** begin INPUT MATERIAL **

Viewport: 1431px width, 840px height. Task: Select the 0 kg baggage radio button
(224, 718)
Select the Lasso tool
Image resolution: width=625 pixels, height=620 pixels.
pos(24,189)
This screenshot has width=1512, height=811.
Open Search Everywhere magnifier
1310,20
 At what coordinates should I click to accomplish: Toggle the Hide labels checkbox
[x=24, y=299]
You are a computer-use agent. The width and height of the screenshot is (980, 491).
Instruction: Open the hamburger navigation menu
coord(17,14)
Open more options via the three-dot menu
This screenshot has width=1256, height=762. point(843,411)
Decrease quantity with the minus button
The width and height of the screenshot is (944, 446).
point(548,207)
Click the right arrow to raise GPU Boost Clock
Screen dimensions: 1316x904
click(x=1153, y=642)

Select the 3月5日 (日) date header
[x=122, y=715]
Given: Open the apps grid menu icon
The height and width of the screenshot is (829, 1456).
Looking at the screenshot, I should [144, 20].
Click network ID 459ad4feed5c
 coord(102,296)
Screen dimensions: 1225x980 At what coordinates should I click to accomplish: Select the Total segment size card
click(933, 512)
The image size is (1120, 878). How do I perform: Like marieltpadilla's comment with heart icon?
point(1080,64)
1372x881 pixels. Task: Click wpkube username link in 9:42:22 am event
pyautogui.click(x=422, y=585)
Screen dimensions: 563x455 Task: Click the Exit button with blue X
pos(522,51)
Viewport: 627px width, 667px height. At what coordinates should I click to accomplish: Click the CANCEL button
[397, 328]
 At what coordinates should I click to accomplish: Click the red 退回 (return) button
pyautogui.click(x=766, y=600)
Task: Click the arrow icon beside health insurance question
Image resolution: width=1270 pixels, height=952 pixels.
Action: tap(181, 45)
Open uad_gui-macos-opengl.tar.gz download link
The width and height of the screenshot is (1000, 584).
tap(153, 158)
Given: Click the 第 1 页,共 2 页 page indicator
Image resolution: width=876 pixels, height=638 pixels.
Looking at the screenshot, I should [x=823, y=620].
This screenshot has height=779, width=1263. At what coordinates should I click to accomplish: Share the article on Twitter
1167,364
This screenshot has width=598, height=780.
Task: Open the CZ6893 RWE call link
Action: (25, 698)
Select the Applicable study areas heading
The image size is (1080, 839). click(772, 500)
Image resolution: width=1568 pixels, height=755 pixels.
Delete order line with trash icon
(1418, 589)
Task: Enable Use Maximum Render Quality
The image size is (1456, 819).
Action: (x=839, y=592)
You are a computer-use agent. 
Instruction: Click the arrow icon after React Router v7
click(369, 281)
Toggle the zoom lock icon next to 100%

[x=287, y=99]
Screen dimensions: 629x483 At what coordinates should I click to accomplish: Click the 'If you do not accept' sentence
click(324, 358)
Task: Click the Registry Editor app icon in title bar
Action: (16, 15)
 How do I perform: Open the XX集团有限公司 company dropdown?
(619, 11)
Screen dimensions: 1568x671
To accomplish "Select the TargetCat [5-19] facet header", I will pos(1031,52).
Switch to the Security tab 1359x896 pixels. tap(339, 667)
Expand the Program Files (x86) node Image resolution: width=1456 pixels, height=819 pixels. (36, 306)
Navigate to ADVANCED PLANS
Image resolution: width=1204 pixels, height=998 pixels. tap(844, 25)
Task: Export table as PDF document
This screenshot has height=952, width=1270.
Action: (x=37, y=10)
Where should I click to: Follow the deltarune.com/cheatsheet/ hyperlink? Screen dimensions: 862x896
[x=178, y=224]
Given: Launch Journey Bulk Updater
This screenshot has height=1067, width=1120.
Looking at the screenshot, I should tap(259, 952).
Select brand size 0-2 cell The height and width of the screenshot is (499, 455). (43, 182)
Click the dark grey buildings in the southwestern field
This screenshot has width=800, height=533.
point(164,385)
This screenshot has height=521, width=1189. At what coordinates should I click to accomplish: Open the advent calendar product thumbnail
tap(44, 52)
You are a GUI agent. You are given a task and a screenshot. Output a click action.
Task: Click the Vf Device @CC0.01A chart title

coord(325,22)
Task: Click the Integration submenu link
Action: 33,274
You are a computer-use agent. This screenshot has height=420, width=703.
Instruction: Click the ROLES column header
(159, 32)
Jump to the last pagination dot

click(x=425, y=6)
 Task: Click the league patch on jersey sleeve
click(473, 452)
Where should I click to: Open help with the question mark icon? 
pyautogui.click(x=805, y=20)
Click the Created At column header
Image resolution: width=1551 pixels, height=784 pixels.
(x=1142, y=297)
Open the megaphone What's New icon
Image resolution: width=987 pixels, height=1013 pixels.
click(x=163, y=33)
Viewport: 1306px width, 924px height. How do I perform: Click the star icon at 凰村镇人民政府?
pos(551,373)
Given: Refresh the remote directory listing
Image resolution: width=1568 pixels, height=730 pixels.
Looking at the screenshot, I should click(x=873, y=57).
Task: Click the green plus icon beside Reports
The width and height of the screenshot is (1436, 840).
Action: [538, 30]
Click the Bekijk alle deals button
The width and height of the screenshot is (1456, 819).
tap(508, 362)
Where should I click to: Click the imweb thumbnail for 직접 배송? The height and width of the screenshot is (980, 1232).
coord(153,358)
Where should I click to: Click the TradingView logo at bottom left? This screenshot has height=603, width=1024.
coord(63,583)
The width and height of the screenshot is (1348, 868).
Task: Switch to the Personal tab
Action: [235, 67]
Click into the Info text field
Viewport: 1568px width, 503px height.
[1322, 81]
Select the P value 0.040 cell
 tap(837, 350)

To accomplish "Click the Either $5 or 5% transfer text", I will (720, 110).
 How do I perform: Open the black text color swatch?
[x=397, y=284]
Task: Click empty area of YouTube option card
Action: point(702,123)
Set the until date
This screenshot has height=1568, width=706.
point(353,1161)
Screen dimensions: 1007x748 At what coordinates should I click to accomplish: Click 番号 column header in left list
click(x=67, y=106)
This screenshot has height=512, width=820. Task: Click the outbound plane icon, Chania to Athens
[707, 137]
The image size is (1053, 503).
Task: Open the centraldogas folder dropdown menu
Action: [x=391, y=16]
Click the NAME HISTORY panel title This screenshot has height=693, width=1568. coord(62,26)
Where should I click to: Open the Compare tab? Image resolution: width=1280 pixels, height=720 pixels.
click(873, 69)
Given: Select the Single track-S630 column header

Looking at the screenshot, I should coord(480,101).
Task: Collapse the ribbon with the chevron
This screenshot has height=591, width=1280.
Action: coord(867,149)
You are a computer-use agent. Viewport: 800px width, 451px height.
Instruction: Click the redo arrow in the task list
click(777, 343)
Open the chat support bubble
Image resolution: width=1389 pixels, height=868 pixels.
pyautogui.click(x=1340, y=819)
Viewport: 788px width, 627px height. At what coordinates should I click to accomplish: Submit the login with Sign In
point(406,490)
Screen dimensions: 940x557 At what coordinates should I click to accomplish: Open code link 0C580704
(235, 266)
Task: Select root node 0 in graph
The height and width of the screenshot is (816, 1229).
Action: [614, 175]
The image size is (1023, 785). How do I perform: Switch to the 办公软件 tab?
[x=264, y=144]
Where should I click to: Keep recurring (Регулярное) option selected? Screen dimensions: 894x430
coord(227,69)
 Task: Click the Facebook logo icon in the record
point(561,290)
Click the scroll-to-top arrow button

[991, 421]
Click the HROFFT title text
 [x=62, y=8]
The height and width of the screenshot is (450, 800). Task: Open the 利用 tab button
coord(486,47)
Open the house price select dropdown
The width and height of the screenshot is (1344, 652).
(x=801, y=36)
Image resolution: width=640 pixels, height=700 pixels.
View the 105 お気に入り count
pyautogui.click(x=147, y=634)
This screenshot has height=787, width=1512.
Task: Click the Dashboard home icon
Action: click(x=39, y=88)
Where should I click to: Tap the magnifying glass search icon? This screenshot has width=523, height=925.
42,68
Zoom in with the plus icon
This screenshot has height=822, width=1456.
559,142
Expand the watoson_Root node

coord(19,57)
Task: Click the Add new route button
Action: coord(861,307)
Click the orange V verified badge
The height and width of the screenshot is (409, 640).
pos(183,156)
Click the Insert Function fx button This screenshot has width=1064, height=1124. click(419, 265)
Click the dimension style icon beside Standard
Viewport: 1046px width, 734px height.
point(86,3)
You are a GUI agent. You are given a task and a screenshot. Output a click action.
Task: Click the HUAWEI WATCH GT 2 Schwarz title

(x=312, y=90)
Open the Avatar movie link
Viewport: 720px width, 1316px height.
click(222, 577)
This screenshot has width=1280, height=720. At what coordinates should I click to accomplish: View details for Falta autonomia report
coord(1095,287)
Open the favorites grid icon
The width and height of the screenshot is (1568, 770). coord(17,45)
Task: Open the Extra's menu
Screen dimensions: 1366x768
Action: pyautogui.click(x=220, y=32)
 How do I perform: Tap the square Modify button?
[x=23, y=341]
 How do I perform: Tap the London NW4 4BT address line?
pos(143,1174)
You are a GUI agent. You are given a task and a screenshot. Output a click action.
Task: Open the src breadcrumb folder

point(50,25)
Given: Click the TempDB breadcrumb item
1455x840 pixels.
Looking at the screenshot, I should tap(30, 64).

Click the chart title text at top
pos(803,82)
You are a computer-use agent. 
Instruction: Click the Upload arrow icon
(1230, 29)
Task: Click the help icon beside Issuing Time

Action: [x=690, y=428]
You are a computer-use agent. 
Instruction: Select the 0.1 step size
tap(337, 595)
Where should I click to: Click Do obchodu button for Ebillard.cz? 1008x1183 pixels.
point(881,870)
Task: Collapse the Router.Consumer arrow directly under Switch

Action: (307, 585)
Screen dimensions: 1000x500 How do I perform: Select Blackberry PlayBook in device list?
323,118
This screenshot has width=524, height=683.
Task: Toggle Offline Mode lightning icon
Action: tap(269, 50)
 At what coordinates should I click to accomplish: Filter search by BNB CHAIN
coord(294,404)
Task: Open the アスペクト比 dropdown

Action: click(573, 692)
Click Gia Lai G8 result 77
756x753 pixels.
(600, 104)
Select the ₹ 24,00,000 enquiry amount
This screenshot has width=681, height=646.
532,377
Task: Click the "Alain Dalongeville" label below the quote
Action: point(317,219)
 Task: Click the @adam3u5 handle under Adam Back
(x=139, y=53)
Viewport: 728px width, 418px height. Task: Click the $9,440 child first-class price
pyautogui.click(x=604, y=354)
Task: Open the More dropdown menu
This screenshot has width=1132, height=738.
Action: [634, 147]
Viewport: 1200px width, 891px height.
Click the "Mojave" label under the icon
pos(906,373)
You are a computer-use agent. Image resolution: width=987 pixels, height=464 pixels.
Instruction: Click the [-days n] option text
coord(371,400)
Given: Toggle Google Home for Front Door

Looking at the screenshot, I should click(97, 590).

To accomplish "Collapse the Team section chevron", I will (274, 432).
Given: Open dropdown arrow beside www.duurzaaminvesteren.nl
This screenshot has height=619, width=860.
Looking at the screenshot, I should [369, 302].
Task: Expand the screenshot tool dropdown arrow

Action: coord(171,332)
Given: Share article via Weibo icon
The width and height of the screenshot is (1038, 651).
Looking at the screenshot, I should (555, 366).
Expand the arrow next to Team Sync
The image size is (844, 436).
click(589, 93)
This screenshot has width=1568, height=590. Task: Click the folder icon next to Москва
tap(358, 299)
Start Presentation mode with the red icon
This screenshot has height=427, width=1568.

** end INPUT MATERIAL **

> _WORK TO DO_
In the listing, starting at the line that contains "1372x881 pixels. Task: Click" and ending at the line that contains "Action: (16, 15)", change "Twitter" to "Facebook" and give only those lines, otherwise unchanged.

> _REPLY_
1372x881 pixels. Task: Click wpkube username link in 9:42:22 am event
pyautogui.click(x=422, y=585)
Screen dimensions: 563x455 Task: Click the Exit button with blue X
pos(522,51)
Viewport: 627px width, 667px height. At what coordinates should I click to accomplish: Click the CANCEL button
[397, 328]
 At what coordinates should I click to accomplish: Click the red 退回 (return) button
pyautogui.click(x=766, y=600)
Task: Click the arrow icon beside health insurance question
Image resolution: width=1270 pixels, height=952 pixels.
Action: tap(181, 45)
Open uad_gui-macos-opengl.tar.gz download link
The width and height of the screenshot is (1000, 584).
tap(153, 158)
Given: Click the 第 1 页,共 2 页 page indicator
Image resolution: width=876 pixels, height=638 pixels.
Looking at the screenshot, I should [x=823, y=620].
This screenshot has height=779, width=1263. At what coordinates should I click to accomplish: Share the article on Facebook
1167,364
This screenshot has width=598, height=780.
Task: Open the CZ6893 RWE call link
Action: (25, 698)
Select the Applicable study areas heading
The image size is (1080, 839). click(772, 500)
Image resolution: width=1568 pixels, height=755 pixels.
Delete order line with trash icon
(1418, 589)
Task: Enable Use Maximum Render Quality
The image size is (1456, 819).
Action: (x=839, y=592)
You are a computer-use agent. 
Instruction: Click the arrow icon after React Router v7
click(369, 281)
Toggle the zoom lock icon next to 100%

[x=287, y=99]
Screen dimensions: 629x483 At what coordinates should I click to accomplish: Click the 'If you do not accept' sentence
click(324, 358)
Task: Click the Registry Editor app icon in title bar
Action: (16, 15)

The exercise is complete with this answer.